17 big firms dominate when it comes to meetings with ministers

Who will occupy hte prime minister's 'torentje' office? Photo: DutchNews.nl
Photo: DutchNews.nl

Some 17 big firms have ‘disproportionate access’ to members of the Dutch cabinet, accounting for a third of all appointments with ministers, an investigation into lobbying in the Netherlands by the NGO Open State Foundation has shown.

Almost half of the ministerial meetings in the period between November 2017 to November last year involved businesses or business lobby groups, the researchers found. In total 17 big firms, including Ahold, Air France-KLM, Facebook and KPN, took up almost 30% of the ministerial agenda space.

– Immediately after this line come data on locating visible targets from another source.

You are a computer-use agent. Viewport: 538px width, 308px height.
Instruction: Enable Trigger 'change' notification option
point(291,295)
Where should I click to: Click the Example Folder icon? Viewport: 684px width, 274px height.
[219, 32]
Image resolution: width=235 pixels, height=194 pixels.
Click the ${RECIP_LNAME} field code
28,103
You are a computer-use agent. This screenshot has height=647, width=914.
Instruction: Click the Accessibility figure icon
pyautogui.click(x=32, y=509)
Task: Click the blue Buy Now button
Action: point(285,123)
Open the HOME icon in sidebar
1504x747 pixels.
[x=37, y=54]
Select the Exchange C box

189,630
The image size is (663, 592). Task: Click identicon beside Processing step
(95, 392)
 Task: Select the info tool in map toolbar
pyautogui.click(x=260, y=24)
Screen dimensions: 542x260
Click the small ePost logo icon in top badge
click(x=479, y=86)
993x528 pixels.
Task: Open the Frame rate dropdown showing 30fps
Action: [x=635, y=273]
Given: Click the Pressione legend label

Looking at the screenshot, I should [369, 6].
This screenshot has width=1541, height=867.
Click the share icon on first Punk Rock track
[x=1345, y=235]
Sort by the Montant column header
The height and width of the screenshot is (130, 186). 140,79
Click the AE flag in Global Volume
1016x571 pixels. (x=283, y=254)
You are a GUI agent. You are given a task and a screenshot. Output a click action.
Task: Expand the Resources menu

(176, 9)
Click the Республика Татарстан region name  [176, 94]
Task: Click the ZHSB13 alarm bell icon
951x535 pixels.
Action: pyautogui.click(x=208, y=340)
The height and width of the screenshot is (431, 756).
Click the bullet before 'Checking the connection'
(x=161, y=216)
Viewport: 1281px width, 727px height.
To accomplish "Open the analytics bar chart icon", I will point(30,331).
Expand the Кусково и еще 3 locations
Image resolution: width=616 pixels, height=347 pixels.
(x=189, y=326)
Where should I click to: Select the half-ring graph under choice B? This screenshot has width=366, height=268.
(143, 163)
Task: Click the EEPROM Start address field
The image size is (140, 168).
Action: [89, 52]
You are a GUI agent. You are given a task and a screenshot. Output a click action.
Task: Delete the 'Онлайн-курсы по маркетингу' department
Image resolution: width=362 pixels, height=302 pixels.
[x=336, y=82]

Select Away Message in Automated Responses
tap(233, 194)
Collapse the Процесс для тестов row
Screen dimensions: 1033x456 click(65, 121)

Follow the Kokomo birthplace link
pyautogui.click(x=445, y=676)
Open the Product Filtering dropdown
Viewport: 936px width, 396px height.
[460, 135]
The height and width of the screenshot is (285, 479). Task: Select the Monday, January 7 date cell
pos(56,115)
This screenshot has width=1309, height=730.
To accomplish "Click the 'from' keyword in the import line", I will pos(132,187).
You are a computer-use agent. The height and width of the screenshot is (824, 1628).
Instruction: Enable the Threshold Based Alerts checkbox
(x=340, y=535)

Ministers are supposed to register meetings in the public ministerial online diary but an earlier investigation by Greco, the Council of Europe’s anti-corruption body, showed that contacts by phone were not covered.

Former finance minister Jeroen Dijsselbloem, who was interviewed for the Open State investigation, said he believes all contacts should be reported to increase transparency and suggested that, based on his experience, access to government members was probably greater still.

Not all physical meetings are being reported either, the paper said. The ministry for agriculture LNV only shows 10 meetings, almost on a par with the defence and education ministries. ‘That cannot be right because the LNV is being overrun by lobbyists from agricultural organisations, the food industries and the green lobby,’ Dijsselbloem is quoted as saying.

Dijsselbloem also criticised the so-called ‘revolving door constructions’ whereby former cabinet members take up lobbying activities. The best known example of this is finance minister Gerrit Zalm who left politics in 2007 to work for DSB bank and ABN Amro. ‘In those cases you don’t need an organisation to do your lobbying for you, all you need is an ex-minister,’ Dijsselbloem said.

With this amount of influence, it was not surprising the much criticised plan to abolish dividend tax made its way back on the political agenda, the NRC suggests.